Visiting the Nintendo eshop is dangerous. Especially when they have stuff on sale to tempt you.

The latest temptation for me was something that I own or have owned on several other gaming platforms over the years.

And yet I found myself buying the game again on the Switch!

That game is…

I’ve been playing Doom since it came out in the early 90’s as shareware on the PC.

I owned an Amstrad clamshell 16Mhz 386sx laptop back then. Which had I want to say a 40MB hard drive and 4MB of RAM. I seem to remember that I did upgrade the RAM at some point as well.

At the time I was playing Doom for the very first time I was working in Byfleet for a credit card manufacturer, writing PC software to control desktop credit card embossing machines and cheque printers.
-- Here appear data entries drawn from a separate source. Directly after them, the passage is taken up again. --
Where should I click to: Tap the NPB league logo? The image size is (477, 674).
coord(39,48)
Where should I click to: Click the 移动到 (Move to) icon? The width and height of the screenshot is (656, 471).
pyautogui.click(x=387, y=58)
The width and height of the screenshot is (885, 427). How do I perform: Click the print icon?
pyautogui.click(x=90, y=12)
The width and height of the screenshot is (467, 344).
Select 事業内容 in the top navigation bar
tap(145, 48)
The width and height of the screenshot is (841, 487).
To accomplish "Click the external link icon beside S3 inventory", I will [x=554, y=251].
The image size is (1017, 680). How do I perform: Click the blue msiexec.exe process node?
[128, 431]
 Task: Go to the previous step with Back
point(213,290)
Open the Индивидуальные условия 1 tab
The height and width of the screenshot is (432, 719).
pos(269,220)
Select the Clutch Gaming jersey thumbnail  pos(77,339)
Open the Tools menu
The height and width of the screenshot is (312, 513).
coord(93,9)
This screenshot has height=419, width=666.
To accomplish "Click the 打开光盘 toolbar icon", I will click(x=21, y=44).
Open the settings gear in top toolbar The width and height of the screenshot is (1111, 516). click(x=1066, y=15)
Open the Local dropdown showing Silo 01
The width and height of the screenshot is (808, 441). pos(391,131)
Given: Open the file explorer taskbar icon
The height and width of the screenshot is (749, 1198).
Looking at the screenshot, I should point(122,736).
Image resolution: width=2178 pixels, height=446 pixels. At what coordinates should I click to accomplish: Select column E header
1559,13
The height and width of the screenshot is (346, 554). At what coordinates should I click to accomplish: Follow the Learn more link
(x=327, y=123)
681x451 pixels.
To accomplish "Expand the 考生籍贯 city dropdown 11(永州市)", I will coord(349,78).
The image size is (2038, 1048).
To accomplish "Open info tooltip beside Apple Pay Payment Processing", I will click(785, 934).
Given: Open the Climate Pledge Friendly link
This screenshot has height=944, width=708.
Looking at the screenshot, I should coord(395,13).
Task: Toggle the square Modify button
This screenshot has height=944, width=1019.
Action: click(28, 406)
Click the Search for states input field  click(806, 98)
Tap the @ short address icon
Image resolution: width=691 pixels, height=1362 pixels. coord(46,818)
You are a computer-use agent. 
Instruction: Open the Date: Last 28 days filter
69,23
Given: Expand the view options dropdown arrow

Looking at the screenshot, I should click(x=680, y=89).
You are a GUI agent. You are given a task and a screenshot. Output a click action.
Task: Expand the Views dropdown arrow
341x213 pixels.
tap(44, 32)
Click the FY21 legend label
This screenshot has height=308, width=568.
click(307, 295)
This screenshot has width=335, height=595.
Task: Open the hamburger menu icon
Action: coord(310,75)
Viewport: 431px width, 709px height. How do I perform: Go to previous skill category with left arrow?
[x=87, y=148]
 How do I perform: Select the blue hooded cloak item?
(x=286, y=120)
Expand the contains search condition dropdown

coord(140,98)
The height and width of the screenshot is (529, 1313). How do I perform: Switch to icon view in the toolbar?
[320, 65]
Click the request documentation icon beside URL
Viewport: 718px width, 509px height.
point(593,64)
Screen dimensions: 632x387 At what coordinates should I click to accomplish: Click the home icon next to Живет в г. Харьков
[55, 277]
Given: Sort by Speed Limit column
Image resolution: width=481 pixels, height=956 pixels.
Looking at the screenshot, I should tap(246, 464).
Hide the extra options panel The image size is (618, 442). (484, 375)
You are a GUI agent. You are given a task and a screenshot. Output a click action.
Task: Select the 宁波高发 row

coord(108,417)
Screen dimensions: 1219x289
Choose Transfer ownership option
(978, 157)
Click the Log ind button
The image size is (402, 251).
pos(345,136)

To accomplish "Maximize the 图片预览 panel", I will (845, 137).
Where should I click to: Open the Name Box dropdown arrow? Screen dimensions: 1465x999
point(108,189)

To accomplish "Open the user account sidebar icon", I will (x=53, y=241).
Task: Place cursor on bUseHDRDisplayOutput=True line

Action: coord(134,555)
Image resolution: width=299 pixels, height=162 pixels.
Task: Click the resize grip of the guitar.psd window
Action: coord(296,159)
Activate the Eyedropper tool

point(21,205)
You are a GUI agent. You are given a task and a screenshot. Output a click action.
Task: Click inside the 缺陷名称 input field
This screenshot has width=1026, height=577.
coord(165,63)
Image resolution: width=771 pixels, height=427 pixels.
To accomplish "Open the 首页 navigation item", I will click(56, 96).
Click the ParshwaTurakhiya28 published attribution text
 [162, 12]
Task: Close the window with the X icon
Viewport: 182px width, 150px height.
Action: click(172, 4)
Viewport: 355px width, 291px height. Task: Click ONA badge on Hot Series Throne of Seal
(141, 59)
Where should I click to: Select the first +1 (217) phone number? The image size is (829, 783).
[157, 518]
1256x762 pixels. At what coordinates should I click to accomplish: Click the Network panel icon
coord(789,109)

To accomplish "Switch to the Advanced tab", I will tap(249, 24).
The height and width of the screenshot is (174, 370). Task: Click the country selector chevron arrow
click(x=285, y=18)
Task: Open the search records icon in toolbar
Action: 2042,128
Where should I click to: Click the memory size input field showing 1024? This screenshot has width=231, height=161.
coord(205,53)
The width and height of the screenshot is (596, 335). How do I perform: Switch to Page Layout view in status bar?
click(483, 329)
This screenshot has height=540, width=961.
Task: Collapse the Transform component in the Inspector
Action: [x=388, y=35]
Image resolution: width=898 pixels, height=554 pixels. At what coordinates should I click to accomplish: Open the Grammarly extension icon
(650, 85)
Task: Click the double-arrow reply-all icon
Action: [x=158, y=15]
We were a young team, all of us in our twenties. Obviously one ore two were more mature than the rest. But the majority of us were not. Practical jokes were often played. Several times that involved strippers! Like the time I was told I was needed to give a demo of my new software and the hardware it controlled to a client. They let me do the demo for over 20 minutes before giving the signal to the stripper to start her act!

It was a different age. Times were a changing, but they hadn’t reached our office. You couldn’t do that sort of stuff now days and I’m glad. I was a different person then to the one I am now. I’m embarrassed and ashamed of who I was back then.

That was were I was when Doom came out.

I had played and completed Wolfenstein 3D, so Doom was a no brainier for me.

Where I got the game from initially I’m not sure. I think the shareware version was on the cover of a PC magazine.

But wow I was hooked, as were one or two in the office as well. I think we had more than one lunch hour that saw the definition of what a lunch hour was stretched a bit.

I think it would be fair that the competition between those of us playing the game drove us onwards. It was especially fuelled by the end of level stats that told you how many of the secret rooms you had found, and items collected.

The strange thing is we never networked up our PCs and played multiplayer. We played it solo at our desks or at home. Networking PCs together then was a bit of a hassle, which probably put us off the idea.

By the time I had completed Doom I think I was the only one in the office still playing it.

During the years after if Doom was released for hardware I owned then I got it. I had Doom on my HP ipaq pda, and on the gba. I rebought it on the PC. I have it on the 360 and PS3. It’s on a raspberry pi I own. You get the picture.

So it was no surprise that with the game and it sequels (Doom 2 and 3) on sale on the Nintendo eshop it seemed the right time to grab them all.

I like playing original classic Doom. Now days it is almost a comfort thing and like getting to know an old friend again. With the gap between plays being several years there is a haziness to what I remember, it is familiar and yet new!

Anyway I will look more into Doom and how it plays on the Switch in a future post. But first I have Bioshock and the underwater world of Rapture to finish exploring.

If you are a fan of Doom you really must read “Masters Of Doom: How two guys created an empire and transformed pop culture” by David Kushner, and “DOOM Scarydarkfast” by Dan Pinchbeck. The later is a more academic look at the game. There is a Game Engine book about Doom that I haven’t read and don’t own (it’s expensive).